Text block:

— START —

Obviously the Hobbit has gotten a lot of press. What would you say is the most common error that the press makes on covering this story?
Falk: That's an easy one for me. I've talked to quite a bit of media since the PNAS article came out. The error is that some people focus so much on the sensationalist aspects of the controversy itself and not enough on the techniques that were used. Many of them don't read the research itself. I've had people call me up for a phone interview, and at some point I'll say, "Well, on page such-and-such," and they'll say, "Oh, well, I haven't seen the paper." All they've picked up is something like Reuters.

On the topic of the media, was this nicknamed the Hobbit by the people who discovered it or by the press and public who picked up on it?
Falk: My impression is that it's the people who discovered it. That's common for discoverers to do that. They all nickname their finds.

What's your impression of the quickness of the media and public to pick up on this and call it the Hobbit and connect it to Lord of the Rings?
Falk: Well, that's cute. It doesn't bother me, and it's good that the name makes it more accessible. I teach big anthropology courses with a couple hundred kids, and there are a lot of big Latin names, so they appreciate the nicknames. It makes it easier for the public and the students to really get a grip. So it doesn't bother me, and it's sort of fun. But the important stuff is the specimen itself and what its place will be once things kind of sift out and we get more discoveries.

Whenever you find a new fossil, the big question is whether or not it really is a different species. Until we get a time machine, we just can't do the obvious test to see if they can interbreed.

Do you think that there are more human species yet to be discovered?

— END —

What you need to do:
1) Summarize the Hobbit interview in two sentences.
2) Please reproduce the passage of the Hobbit interview between "What's your impression" and "get more discoveries.", inclusive.
Rely only on the Hobbit interview above.

Material shown:
— START —

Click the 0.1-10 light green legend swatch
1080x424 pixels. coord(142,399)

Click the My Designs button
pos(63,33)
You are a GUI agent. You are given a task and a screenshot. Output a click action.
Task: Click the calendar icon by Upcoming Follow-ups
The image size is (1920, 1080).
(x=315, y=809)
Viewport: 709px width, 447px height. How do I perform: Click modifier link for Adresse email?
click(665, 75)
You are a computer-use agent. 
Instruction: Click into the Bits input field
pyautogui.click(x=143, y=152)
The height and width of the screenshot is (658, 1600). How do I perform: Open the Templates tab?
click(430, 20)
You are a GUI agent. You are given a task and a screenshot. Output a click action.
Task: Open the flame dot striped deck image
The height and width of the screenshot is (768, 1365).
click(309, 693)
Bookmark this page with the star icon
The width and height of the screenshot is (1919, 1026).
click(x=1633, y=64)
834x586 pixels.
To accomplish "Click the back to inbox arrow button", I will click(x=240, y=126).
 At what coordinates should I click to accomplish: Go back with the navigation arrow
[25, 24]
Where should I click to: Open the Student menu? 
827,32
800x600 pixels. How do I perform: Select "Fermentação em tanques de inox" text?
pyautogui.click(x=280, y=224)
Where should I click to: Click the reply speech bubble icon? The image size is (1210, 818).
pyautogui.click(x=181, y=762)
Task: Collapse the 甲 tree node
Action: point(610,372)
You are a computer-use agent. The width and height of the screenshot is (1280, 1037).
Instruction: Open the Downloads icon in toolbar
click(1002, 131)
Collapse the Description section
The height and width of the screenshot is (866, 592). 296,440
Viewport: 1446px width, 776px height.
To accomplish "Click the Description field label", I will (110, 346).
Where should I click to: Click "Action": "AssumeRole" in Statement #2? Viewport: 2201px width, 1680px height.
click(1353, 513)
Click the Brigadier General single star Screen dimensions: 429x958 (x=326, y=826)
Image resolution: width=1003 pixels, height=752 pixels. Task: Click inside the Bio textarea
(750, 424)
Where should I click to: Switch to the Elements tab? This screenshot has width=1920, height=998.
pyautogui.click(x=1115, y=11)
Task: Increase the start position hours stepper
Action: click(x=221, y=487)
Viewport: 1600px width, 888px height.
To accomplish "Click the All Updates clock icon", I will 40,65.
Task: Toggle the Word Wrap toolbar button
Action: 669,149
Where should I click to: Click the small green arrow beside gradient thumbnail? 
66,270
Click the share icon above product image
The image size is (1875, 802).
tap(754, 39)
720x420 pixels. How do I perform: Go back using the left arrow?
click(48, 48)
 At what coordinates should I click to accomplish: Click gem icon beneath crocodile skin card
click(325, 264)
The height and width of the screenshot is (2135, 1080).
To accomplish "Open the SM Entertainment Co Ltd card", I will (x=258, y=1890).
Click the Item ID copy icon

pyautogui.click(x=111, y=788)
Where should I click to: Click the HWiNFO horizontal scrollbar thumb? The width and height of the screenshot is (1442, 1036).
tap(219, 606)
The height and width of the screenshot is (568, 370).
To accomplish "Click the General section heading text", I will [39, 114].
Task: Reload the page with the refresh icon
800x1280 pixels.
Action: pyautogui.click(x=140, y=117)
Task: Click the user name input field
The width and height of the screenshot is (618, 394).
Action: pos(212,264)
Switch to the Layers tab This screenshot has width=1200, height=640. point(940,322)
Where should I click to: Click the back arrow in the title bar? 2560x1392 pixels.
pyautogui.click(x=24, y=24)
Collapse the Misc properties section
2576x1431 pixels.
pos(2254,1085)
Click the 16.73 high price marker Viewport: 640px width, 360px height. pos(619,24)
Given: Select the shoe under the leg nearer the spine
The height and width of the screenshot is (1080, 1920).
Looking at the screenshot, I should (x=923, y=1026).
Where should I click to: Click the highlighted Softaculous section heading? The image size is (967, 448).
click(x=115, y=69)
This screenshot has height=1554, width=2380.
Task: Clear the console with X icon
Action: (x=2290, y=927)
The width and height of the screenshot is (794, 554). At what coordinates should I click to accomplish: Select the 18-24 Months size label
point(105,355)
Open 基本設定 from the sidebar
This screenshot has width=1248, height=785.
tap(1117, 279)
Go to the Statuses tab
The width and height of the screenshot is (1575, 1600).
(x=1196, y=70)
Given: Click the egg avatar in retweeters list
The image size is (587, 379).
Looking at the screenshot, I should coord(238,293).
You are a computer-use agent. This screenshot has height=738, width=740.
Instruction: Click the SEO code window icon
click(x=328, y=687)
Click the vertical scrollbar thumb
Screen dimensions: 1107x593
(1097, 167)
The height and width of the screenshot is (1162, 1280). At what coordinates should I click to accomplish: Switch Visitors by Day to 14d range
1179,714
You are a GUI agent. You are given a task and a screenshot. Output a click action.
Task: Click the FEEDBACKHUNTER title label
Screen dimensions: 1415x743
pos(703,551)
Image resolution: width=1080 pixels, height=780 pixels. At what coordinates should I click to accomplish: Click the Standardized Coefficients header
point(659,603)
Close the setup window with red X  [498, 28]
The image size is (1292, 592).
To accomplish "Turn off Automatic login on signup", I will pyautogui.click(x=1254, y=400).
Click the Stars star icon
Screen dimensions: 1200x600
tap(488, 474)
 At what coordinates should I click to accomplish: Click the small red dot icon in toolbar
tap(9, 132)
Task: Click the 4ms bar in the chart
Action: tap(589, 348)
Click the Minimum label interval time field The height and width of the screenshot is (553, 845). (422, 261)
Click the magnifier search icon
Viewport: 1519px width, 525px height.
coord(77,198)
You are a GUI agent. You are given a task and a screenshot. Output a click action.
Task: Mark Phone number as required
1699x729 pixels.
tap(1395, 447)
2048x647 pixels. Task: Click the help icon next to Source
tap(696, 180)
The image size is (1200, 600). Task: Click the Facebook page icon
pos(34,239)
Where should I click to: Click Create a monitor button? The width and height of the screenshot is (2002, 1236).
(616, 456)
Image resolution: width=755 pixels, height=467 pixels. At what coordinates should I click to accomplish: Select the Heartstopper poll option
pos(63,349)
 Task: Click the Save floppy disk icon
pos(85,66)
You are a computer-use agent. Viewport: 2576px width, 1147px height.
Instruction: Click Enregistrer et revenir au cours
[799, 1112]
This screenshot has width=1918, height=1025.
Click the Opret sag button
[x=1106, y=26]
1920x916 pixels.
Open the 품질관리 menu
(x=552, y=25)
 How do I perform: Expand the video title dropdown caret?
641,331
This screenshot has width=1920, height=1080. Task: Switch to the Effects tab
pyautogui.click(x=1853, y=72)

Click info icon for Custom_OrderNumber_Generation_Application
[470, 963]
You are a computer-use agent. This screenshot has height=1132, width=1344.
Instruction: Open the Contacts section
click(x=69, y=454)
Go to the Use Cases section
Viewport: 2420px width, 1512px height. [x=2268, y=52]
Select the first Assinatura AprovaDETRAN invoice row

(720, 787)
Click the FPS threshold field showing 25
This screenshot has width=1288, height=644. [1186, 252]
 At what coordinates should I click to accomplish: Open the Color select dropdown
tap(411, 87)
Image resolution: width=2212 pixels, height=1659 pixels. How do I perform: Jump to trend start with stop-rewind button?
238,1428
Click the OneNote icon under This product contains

— END —

Task responses:
1) Falk says the press most often errs by dwelling on the sensational side of the controversy instead of the techniques used, with many reporters not reading the research itself. Falk thinks the discoverers gave the find its nickname, which makes it more accessible, but holds that what matters is the specimen itself and its eventual place.

2)
What's your impression of the quickness of the media and public to pick up on this and call it the Hobbit and connect it to Lord of the Rings?
Falk: Well, that's cute. It doesn't bother me, and it's good that the name makes it more accessible. I teach big anthropology courses with a couple hundred kids, and there are a lot of big Latin names, so they appreciate the nicknames. It makes it easier for the public and the students to really get a grip. So it doesn't bother me, and it's sort of fun. But the important stuff is the specimen itself and what its place will be once things kind of sift out and we get more discoveries.